=== Exercise objective ===
Scan the entries for "height". Every line that holds it is to be copied.

=-=-=

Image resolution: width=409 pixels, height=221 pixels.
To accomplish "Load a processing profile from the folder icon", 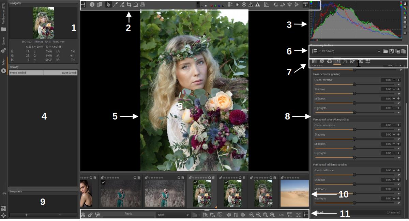I will coord(385,51).
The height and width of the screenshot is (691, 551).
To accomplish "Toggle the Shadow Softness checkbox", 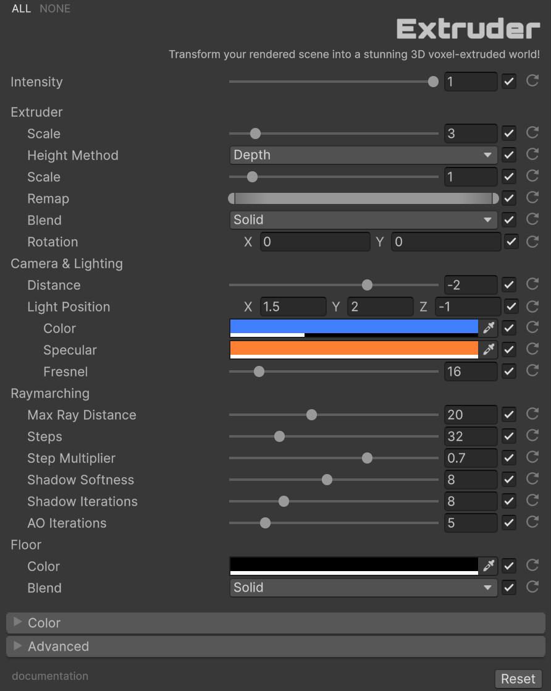I will click(509, 480).
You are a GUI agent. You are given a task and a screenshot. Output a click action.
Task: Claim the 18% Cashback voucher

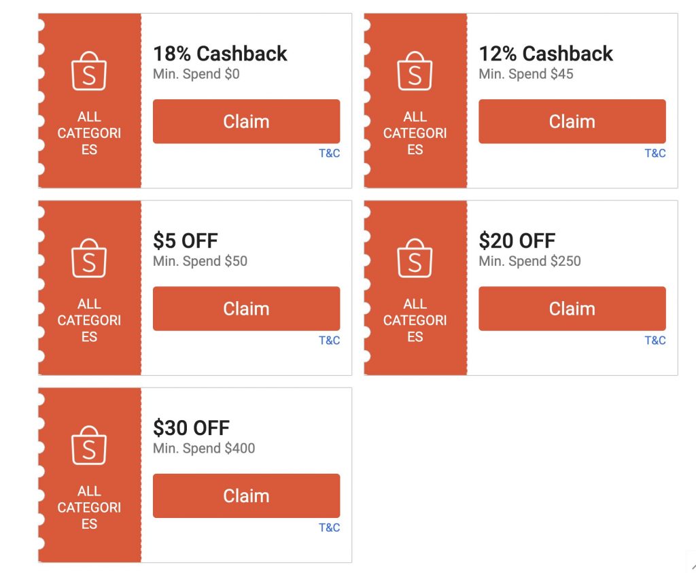[246, 122]
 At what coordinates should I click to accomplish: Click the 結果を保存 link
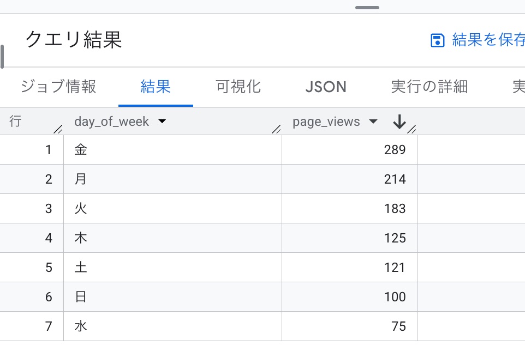(488, 40)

=-=-=

=== Reply to the exercise ===
Image resolution: width=409 pixels, height=221 pixels.
The height and width of the screenshot is (691, 551).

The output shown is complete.